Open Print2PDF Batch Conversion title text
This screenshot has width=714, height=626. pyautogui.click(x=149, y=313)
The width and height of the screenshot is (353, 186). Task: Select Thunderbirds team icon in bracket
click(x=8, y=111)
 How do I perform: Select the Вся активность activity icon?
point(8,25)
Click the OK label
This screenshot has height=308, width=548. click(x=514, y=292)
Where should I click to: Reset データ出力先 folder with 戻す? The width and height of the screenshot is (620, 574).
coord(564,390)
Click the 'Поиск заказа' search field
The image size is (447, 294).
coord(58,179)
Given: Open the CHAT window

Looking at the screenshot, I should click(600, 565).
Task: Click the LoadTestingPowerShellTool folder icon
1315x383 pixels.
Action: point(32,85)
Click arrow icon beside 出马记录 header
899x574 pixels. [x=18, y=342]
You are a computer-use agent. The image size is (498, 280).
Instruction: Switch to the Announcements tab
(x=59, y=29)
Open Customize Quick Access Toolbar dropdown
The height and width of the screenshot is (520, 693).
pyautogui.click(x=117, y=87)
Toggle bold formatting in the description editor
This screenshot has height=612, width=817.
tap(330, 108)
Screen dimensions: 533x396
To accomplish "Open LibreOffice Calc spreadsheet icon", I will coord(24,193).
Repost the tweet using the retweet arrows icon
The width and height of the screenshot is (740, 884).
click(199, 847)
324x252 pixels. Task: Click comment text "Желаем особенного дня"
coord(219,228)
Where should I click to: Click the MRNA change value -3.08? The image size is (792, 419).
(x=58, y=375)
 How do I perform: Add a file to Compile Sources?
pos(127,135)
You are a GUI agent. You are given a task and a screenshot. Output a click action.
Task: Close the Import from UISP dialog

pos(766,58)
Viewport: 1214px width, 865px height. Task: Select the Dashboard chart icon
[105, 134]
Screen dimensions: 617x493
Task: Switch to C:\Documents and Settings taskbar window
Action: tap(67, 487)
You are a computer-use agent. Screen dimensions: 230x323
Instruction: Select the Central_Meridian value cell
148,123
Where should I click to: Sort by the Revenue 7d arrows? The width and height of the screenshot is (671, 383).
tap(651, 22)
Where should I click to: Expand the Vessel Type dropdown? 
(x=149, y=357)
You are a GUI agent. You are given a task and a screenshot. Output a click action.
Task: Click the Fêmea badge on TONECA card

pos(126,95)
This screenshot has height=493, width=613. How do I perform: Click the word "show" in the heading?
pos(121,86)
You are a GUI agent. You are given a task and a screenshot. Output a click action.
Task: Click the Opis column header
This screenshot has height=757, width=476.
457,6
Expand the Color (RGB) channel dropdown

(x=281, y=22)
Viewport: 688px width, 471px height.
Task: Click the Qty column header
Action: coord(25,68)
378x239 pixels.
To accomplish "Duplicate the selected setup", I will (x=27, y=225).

Work to be completed -> Find each line holding the string "computer" in the listing above, then copy it.

Task answer ->
You are a computer-use agent. The image size is (498, 280).
You are a computer-use agent. Screen dimensions: 230x323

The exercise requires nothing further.